Xiao Hong Fu, a citizen of China, seeks review of a May 25, 2004 order of the BIA affirming the July 25, 2002 decision of immigration judge (“IJ”) Theresa Holmes Simmons, denying Fu’s application for asylum, withholding of removal, and relief under the United Nations Convention Against Torture (“CAT”). In re Xiao Hong Fu, No. A77 714 529 (B.I.A. May 25, 2004) aff’g No. A77 714 529 (Immig. Ct. N.Y. City July 25, 2002). We assume the parties’ familiarity with the underlying facts and procedural history of the case.

In the present case, the IJ’s adverse credibility determination was supported by substantial evidence. See 8 U.S.C. §§ 1252(b)(4)(B) (describing standard). As indicated by the IJ, Fu provided vague and evasive answers when asked whether he possessed a household registration booklet for his second marriage and why his wife did not stop working when she discovered her pregnancies.

Additionally, the IJ properly found that Fu’s explanation for why he had not registered his marriage until he came to the United States — because he and his wife wanted to have another child — was illogical because, according to Fu’s own testimony, he and his wife were not permitted to have another child, regardless of whether their marriage was registered. 6; See Siewe v. Gonzales, 480 F.3d 160, 168-69 (2d Cir. 2007) (“[S]peculation that inheres in inference is not `bald’ if the inference is made available to the factfinder by record facts . . . in light of common sense and ordinary experience.”).

Additionally, the IJ found that a marriage certificate that Fu submitted into evidence was counterfeit where a forensics report indicated that it included a composite photograph. Despite the fact that Fu was given the opportunity to submit proof of the Chinese law that permitted use of composite photos, he did not do so. The IJ’s finding regarding this document was thus based on a permissible inference, not bald speculation. See id. The IJ’s conclusion that submission of this fraudulent document reflected adversely on his overall credibility also was permissible. See id. at 170.

Further supporting the IJ’s finding was Fu’s failure to submit a household registration booklet for the second marriage. “While consistent, detailed, and credible testimony may be sufficient to carry the alien’s burden, evidence corroborating his story, or an explanation for its absence, may be required where it would reasonably be expected.” Diallo v. INS, 232 F.3d 279, 285 (2d Cir. 2000); In re S-M-J-, 21 I. N. Dec. 722, 724 (BIA 1997).

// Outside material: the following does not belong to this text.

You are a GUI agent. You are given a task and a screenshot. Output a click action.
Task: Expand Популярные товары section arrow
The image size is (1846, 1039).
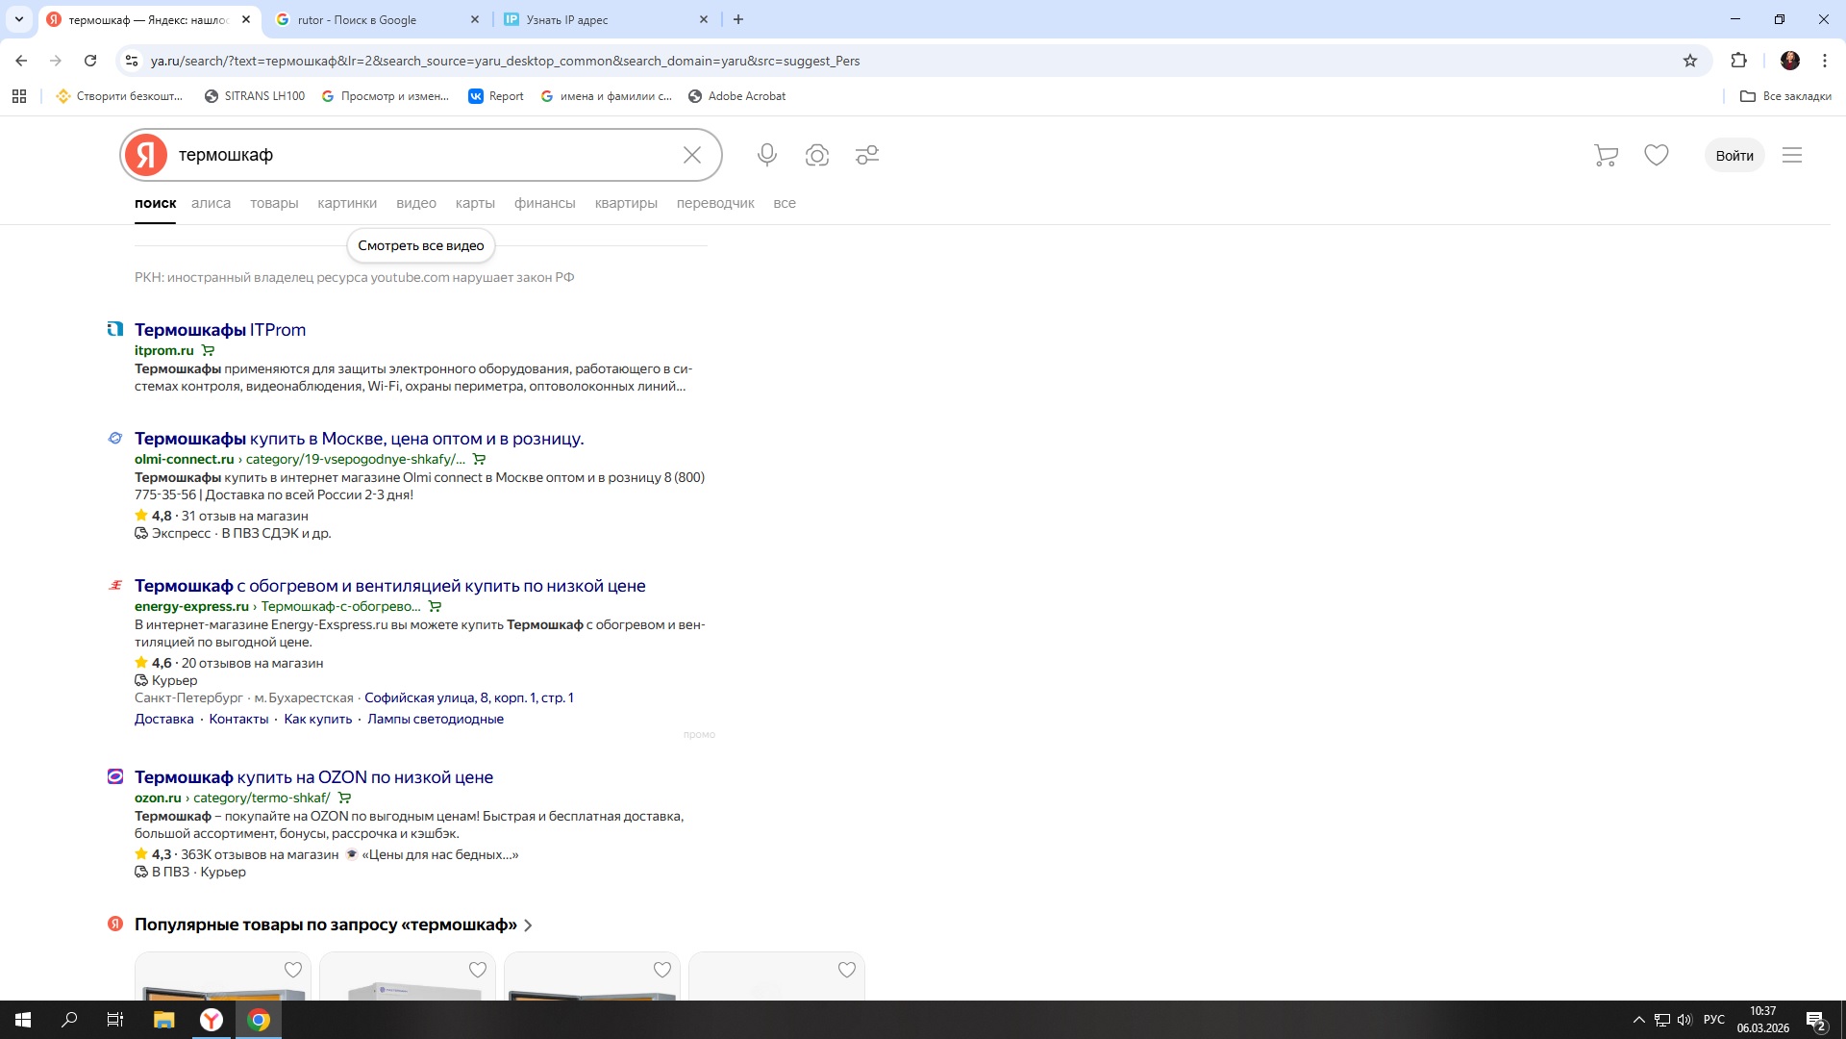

Because the only evidence of a threat to Fu’s life or freedom depended upon his credibility, the adverse credibility determination in this case necessarily precludes success on his claims for withholding of removal and CAT relief. See Paul v. Gonzales, 444 F.3d 148, 156 (2d Cir. 2006).

The petition for review is therefore DENIED. Further, we deny Fu’s motion for a stay of removal as moot. 34(d)(1).